** Begin TEXT PASSAGE **

Monday, February 22, 2010

PS2 look - Rygar

I may as well say it. I'm starting to hate modern action games. I'm not sure where to pinpoint it exactly but I guess when I look back at Bayonetta and realize all of the things that are wrong with it I start to wonder why I bother at all. I'm actually not a fan of combos and level design consisting of nothing but rooms full of enemies has never sat well with me. Regardless I may as well suck it up because for the most part it seems like these kinds of action games are the only ones being made.

Rygar is one such game. While it is an update to a classic NES & arcade game everything from its structure to art-direction is quite different. In fact it's pretty easy to say this game is either a Devil May Cry clone or a precursor to God Of War. There are some minor adventure elements like finding new powers used solely for exploration but most of the game is going to be spent smashing worms, smashing scenery, and smashing bosses.

The original NES game was an interesting take on the action-adventure genre. At its basics one could argue it's a Metroid clone but the level design and unique method of handling concepts like power-ups & enemies led to something quite different. As a Devil May Cry clone, Rygar PS2 doesn't do enough to stand out. For one exploration has been scaled back pretty heavily for an almost completely linear game. There's a bit of back-tracking involved but it feels rather arbitrary.

** End TEXT PASSAGE **
** Begin DATA SEGMENT **

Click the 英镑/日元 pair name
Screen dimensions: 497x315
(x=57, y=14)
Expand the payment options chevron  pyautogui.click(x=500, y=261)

** End DATA SEGMENT **

_TASK A_:
Translate this sentence from the Rygar review into Spanish: "The original NES game was an interesting take on the action-adventure genre."
_TASK B_:
Repeat word for word the part of the Rygar review that runs from "Monday, February 22, 2010" up to and including "ones being made.".

_OUTPUT A_:
El juego original de NES era una interpretación interesante del género de acción y aventura.

_OUTPUT B_:
Monday, February 22, 2010

PS2 look - Rygar

I may as well say it. I'm starting to hate modern action games. I'm not sure where to pinpoint it exactly but I guess when I look back at Bayonetta and realize all of the things that are wrong with it I start to wonder why I bother at all. I'm actually not a fan of combos and level design consisting of nothing but rooms full of enemies has never sat well with me. Regardless I may as well suck it up because for the most part it seems like these kinds of action games are the only ones being made.